Guerra das tarifas desencadeada pelo Presidente dos Estados Unidos atinge Angola de forma contundente

A guerra comercial desencadeada pelo Presidente dos Estados Unidos, Donald Trump, promete fazer mossa em Angola e não é pela via do anúncio da tarifa recíproca de 32%, entretanto suspensa por 90 dias. Nem pela criação de dúvidas sobre a consistência da relação bilateral que se conquistou durante o consulado de Joe Biden, materializado na decisão de fazer de Luanda o palco da cimeira de negócios EUA-África que se realizará em junho.
Um efeito colateral desta guerra comercial relaciona-se com o previsível abrandamento da atividade económica, cenário que tem repercussões no preço do petróleo. Com menos procura, o preço desta matéria-prima tem uma trajetória descendente e isso afetará a receita pública de Angola, tanto pela via da venda como pela da arrecadação de impostos.
O petróleo vale 55% das receitas fiscais de Angola e dois terços desta, 66,4%, é utilizado para pagar o serviço da dívida. Significa isto que quanto menor for a receita maior será a pressão sobre a tesouraria.
Em 2024, Angola obteve uma receita de 28,1 mil milhões de euros, resultante da exportação de 393,4 milhões de barris de petróleo bruto, os quais foram comercializados a um preço médio de 79,7 dólares. A China liderou o destino das vendas ao exterior de crude, com 51,91%, seguindo-se a Índia, com 10,02%, Espanha, com 6,27%, e Indonésia, com 4,81%. E até as necessidades da China de petróleo estão com uma tendência decrescente por força do aumento das vendas de veículos elétricos neste país.
Menos investimento em prospeção
O atual quadro valida os avisos lançados pelo FMI (Fundo Monetário Internacional) em fevereiro deste ano.
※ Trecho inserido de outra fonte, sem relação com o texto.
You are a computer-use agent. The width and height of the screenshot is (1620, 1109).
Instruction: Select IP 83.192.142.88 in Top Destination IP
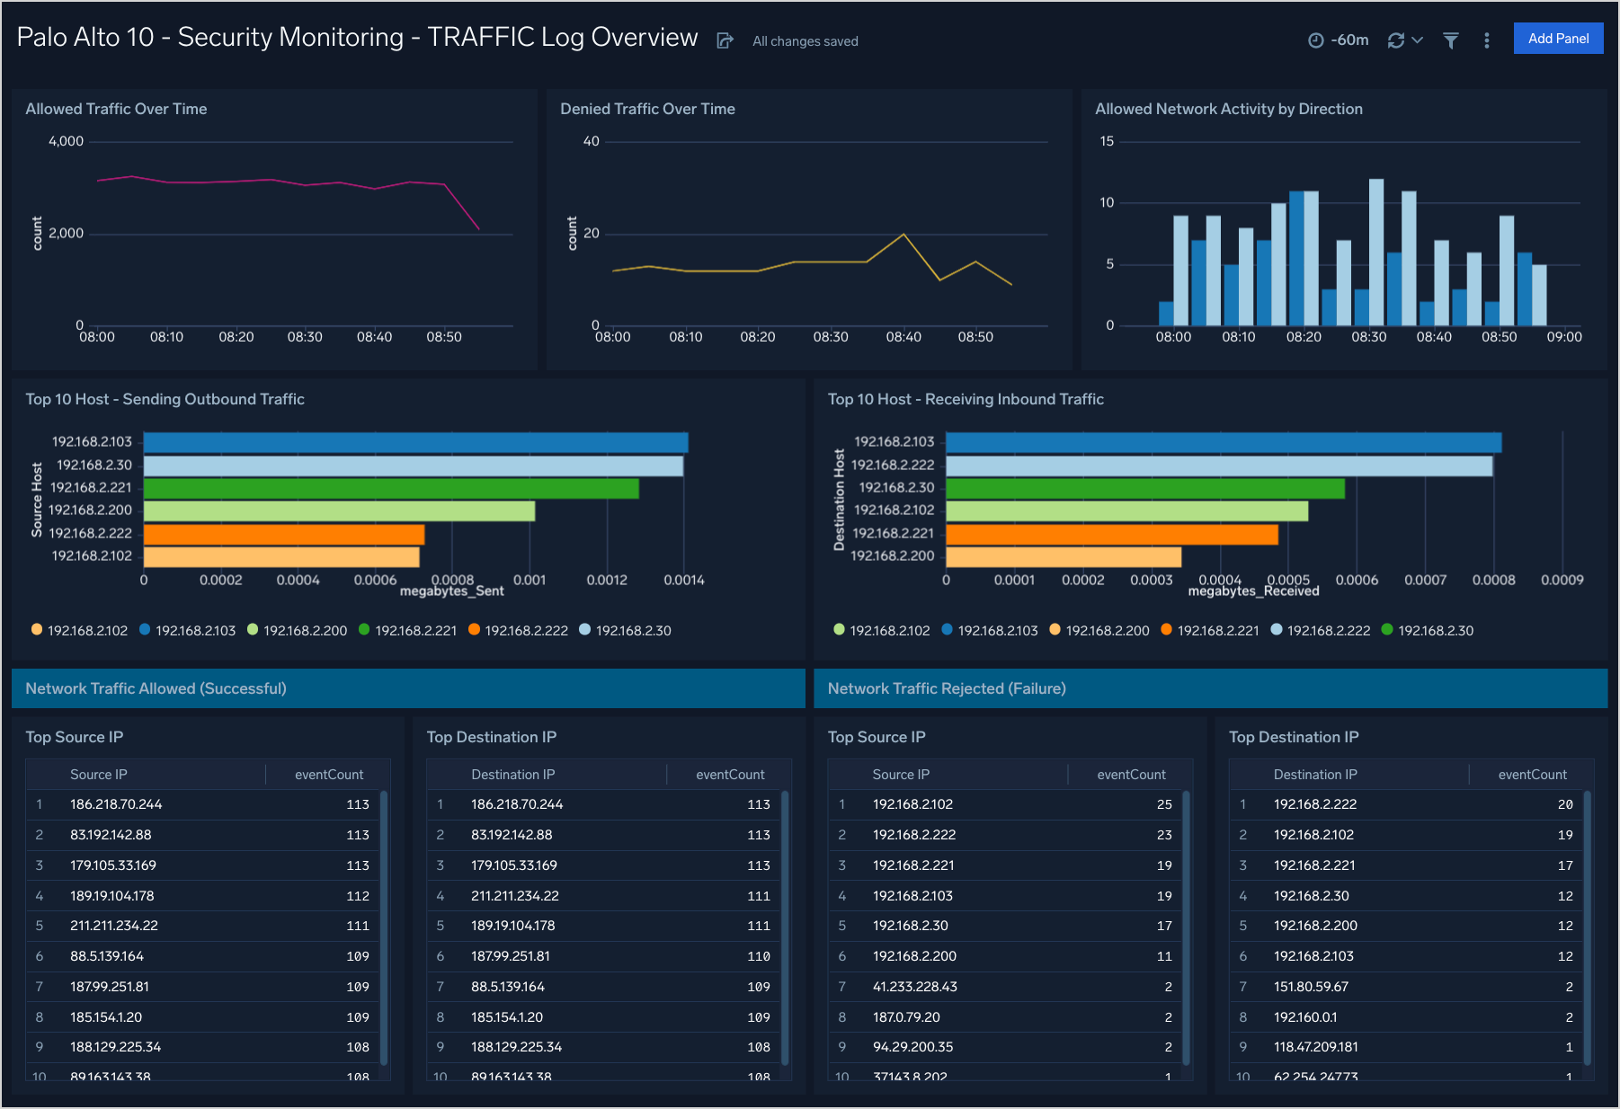point(514,834)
O organismo, na última análise a Angola, no âmbito do artigo IV, sublinhou que o elevado serviço da dívida externa é uma limitação às despesas de desenvolvimento e que a dependência do petróleo continua a ser um obstáculo ao crescimento sustentável.
“O risco de liquidez poderá intensificar-se caso as condições de financiamento se deteriorem, reduzindo ainda mais as despesas sociais e exercendo pressões sobre a taxa de câmbio”, avisava o FMI.
O preço do barril situava-se esta segunda-feira nos 64 dólares, em recuperação, comparando com os 60 dólares da semana passada. Ainda assim, abaixo do valor de 70 dólares que foi considerado pelo Governo no Orçamento Geral do Estado para o ano em curso. Assim, embora a Sonangol assegure que manterá a produção de um milhão e 98 mil barris de petróleo por dia, a realidade é que o encaixe financeiro será previsivelmente menor. O orçamento em vigor contempla uma receita na ordem dos 35 mil milhões de dólares.
Angola saiu da OPEP (Organização dos Países Exportadores de Petróleo) em janeiro deste ano, para poder aumentar a produção sem estar limitada pelas quotas que este cartel impunha, de que o Governo discordava por limitarem o crescimento da produção petrolífera.
No curto prazo, será difícil uma recuperação do petróleo, atendendo ao previsível abrandamento da economia mundial. Embora o Presidente norte-americano tenha anunciado uma pausa de 90 dias nas tarifas, o clima de volatilidade irá continuar a dominar os mercados, puxando para baixo o preço desta matéria-prima.
Outro dos impactos desta redução da procura será, tendencialmente, a do abrandamento da atividade de pesquisa e prospeção. Ou seja, com o mercado em retração, é possível que alguns investimentos fiquem em suspenso, por exemplo, os acordos de prospeção assinados em fevereiro entre a Agência Nacional de Petróleos e Biocombustíveis e a TotalEnergies e a ExxonMobil, para se estudar e avaliar do potencial das Áreas Livres dos Blocos 17/06 e 32/21, “offshore”.
A Agência Nacional de Petróleo, Gás e Biocombustíveis de Angola continua a atribuir novas concessões, estima mais 10 até final do ano que se juntam a outras 40 já dadas, mas o passo seguinte, o do investimento, será bem mais difícil de concretizar num cenário de estagnação do mercado.